Most Britons I suspect would back their right to refuse. It is only because abortion is regarded as trivial in Britain that a case like this does not generate huge public outrage. But that tells us far more about the eroded conscience of the British public than it does about morality of abortion.

Part of being a good citizen involves exercising our democratic rights to ensure that unjust laws are kept off the statute books.

But if unethical laws like the Abortion Act, which has led to over seven million babies losing their lives since 1967, are passed, then obeying such laws involves disobeying God and the Bible is clear that there is a place for civil disobedience.

‘Supervising’ the shedding of innocent blood is not an option for Christians, even if the law does not allow us the option of conscientious objection.

When the King of Egypt ordered the Hebrew midwives to kill all male Hebrew children they refused to do so and God commended and rewarded them (Exodus 1:15-22).

Rahab the harlot similarly refused to co-operate with the king of Jericho in handing over the innocent Israelite spies and was later praised for her faith (Joshua 2:1-14; Hebrews 11:31; James 2:25)

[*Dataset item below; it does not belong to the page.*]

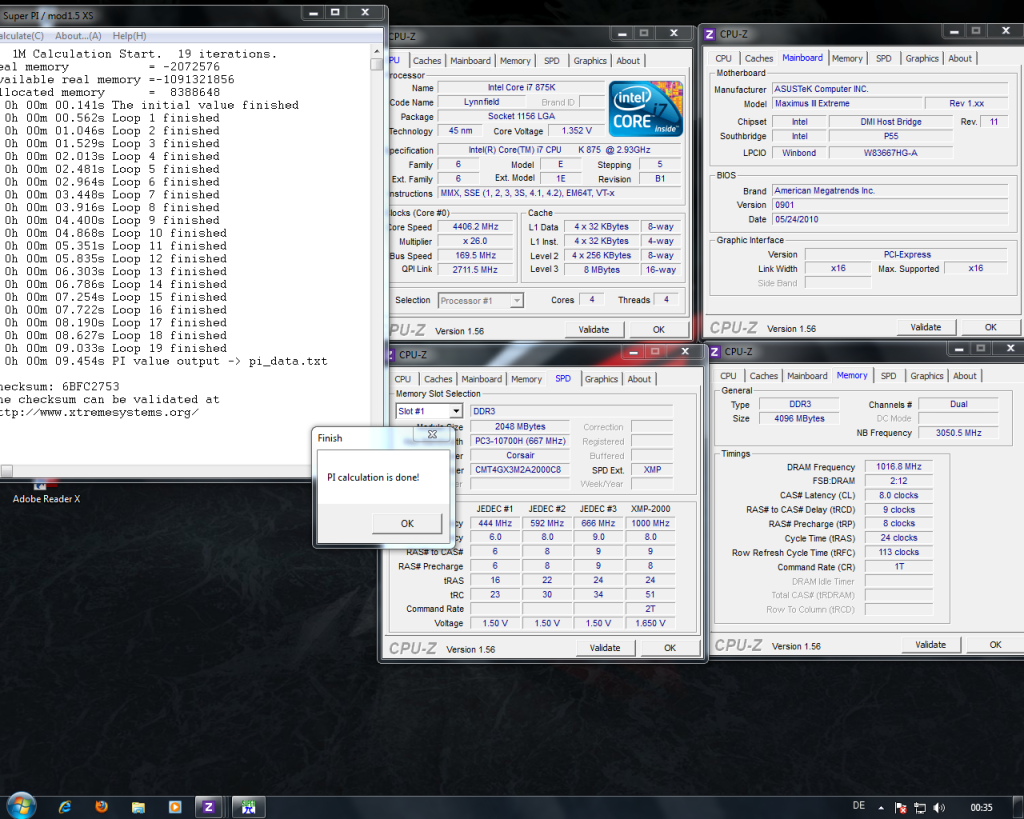Open Windows Explorer from the taskbar
This screenshot has width=1024, height=819.
137,806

The prospect of death did not stop Shadrach, Meshach and Abednego refusing to bow down to the image of the king or Daniel persisting with public prayer (Daniel 4:6-8, 6:1-10).

When Peter and John were commanded by the Jewish authorities not to preach the Gospel they replied, ‘We must obey God rather than men’ (Acts 5:29).

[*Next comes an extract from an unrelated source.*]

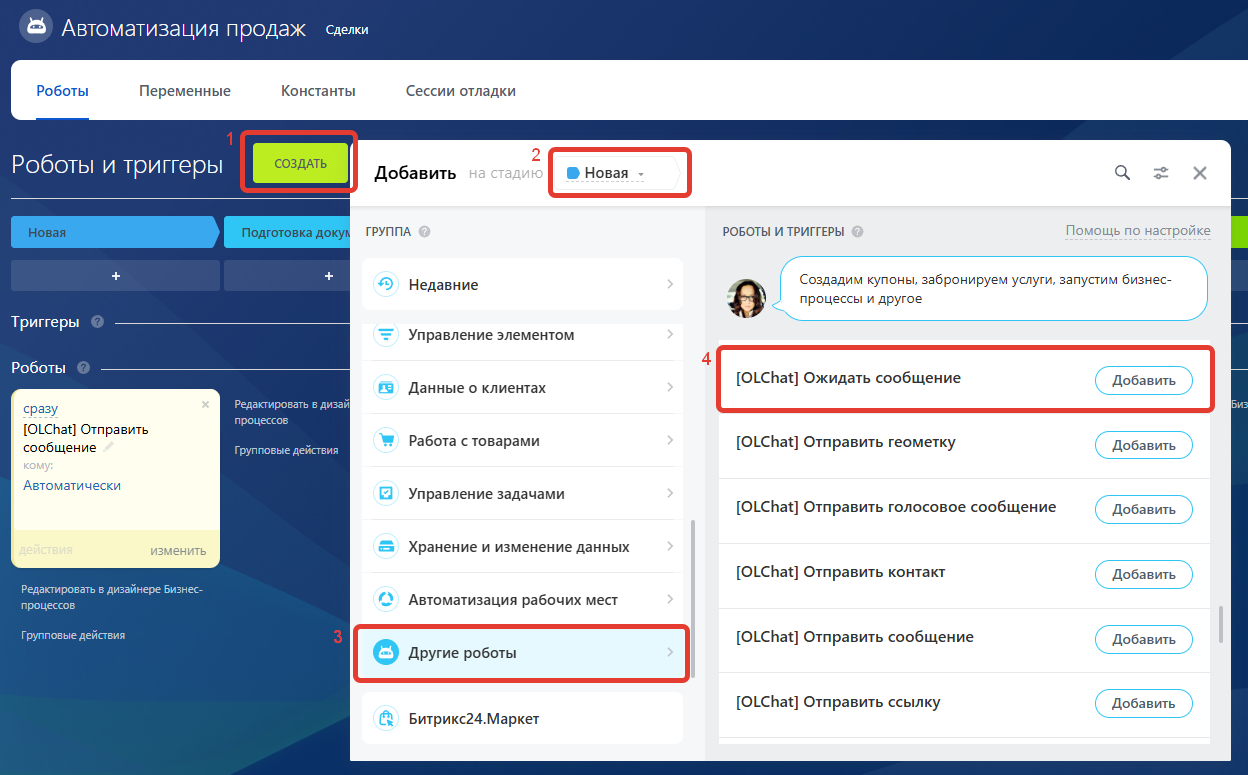Viewport: 1248px width, 775px height.
Task: Click the Управление задачами checkmark icon
Action: click(385, 493)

So whilst recognising that we have an obligation to obey the governing authorities God has instituted (Romans 13:1-7; Titus 3:1; 1 Peter 2:13-14), nonetheless our obedience to him takes precedence if the law of the land requires us to disobey him. It is striking that these biblical examples include refusals to participate in shedding innocent blood.

Daniel and his three friends were rescued miraculously from their respective predicaments; but there is of course no guarantee that God will turn things in our favour if we are in a situation of having to disobey the law. The long list of heroes of faith in Hebrews 11 contains those who were delivered from the consequences of civil disobedience but also those who paid the price. And paying the price through facing discipline, job-loss, a fine or even imprisonment may be what God requires us to do.

I expect that in coming days we will increasingly be calling on Christian colleagues to support us, and Christian lawyers to advise and protect us in such circumstances.

We will no doubt win some battles and lose others – but regardless we have the confidence that we follow in the footsteps of a Saviour who in facing everything the greatest Empire on earth could throw at him, willingly carried the cross and emerged ultimately victorious.

I understand the Catholic midwives plan to appeal. I hope they do. The legal principle is worth fighting for. But whether they win or not, by making a stand on this issue, they have set a good example for others to follow.

‘Blessed are those who are persecuted because of righteousness, for theirs is the kingdom of heaven. Blessed are you when people insult you, persecute you and falsely say all kinds of evil against you because of me. Rejoice and be glad, because great is your reward in heaven, for in the same way they persecuted the prophets who were before you.’ (Matthew 5:10-12)

NOTE: For a thorough explanation of the current law on conscientious objection to abortion see ‘Conscientious objection to abortion – ethics, polemic and law’ by Charles Foster in the CMF journal Triple Helix.